**Directive 1**
Translate this sentence from the Lucky Number Slevin review into Spanish: "It works on this simple premise: Everybody looks right, you look left."
**Directive 2**
Reproduce the part of the Lucky Number Slevin review between "It’s a shaggy-dog" and "surprises coming up.", inclusive.
**Directive 3**
Answer these from the Lucky Number Slevin review:
(a) What does Goodkat call his criminal working method?
(b) How old was Jason Smilovic when he first had the idea for the film?
(c) Which parts of the story does the film show out of chronological order?

**Excerpt**
■ ■ ■ ■ ■ ■ ■

Bruce Willis in "Lucky Number Slevin"

Near the beginning of Lucky Number Slevin, international assassin Goodkat (Bruce Willis) describes a criminal working method he calls the “Kansas City shuffle.” It works on this simple premise: Everybody looks right, you look left.

That probably works great, as long as you’re done with whatever it is you’re doing before everybody else turns left too. As written by a young man named Jason Smilovic, who was 25 when he first had the idea, Slevin is a comic thriller that is a lot less clever than it thinks it is.

It’s a shaggy-dog revenge story made to appear complicated by presenting the early parts of it out of chronological order. This involves a lot of murders lumped together in a gruesome montage that succeeds in confusing us for awhile. But by the time the film decides to explain itself to us, we’re already ahead of it, having figured out the main plot twist and looking back to see if there are any real surprises coming up.

■ ■ ■ ■ ■ ■ ■

**Data block**
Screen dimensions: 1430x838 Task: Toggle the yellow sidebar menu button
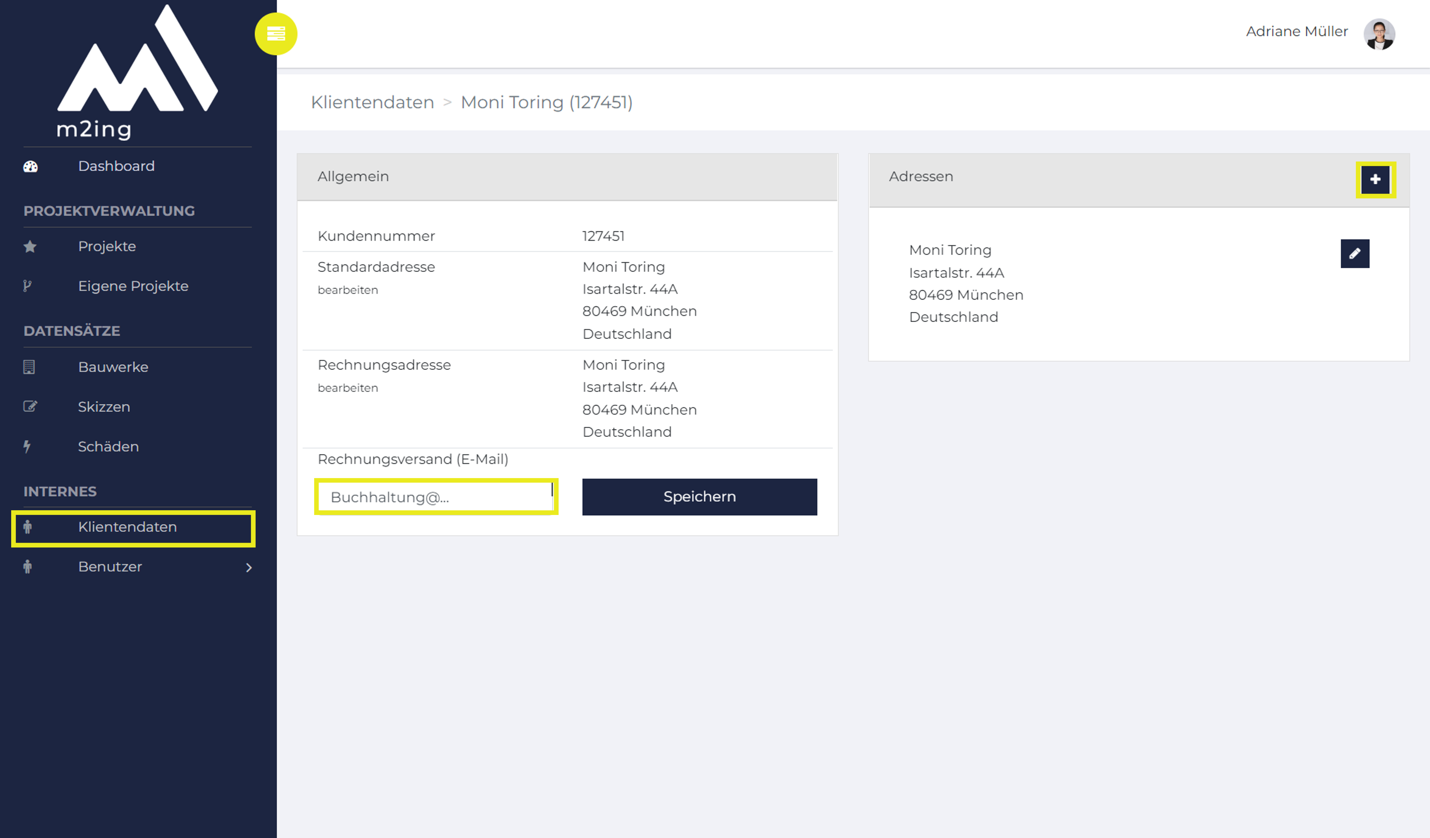coord(276,34)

■ ■ ■ ■ ■ ■ ■

**Expected output 1**
Funciona según esta sencilla premisa: todos miran a la derecha, tú miras a la izquierda.

**Expected output 2**
It’s a shaggy-dog revenge story made to appear complicated by presenting the early parts of it out of chronological order. This involves a lot of murders lumped together in a gruesome montage that succeeds in confusing us for awhile. But by the time the film decides to explain itself to us, we’re already ahead of it, having figured out the main plot twist and looking back to see if there are any real surprises coming up.

**Expected output 3**
(a) The "Kansas City shuffle."
(b) 25.
(c) The early parts.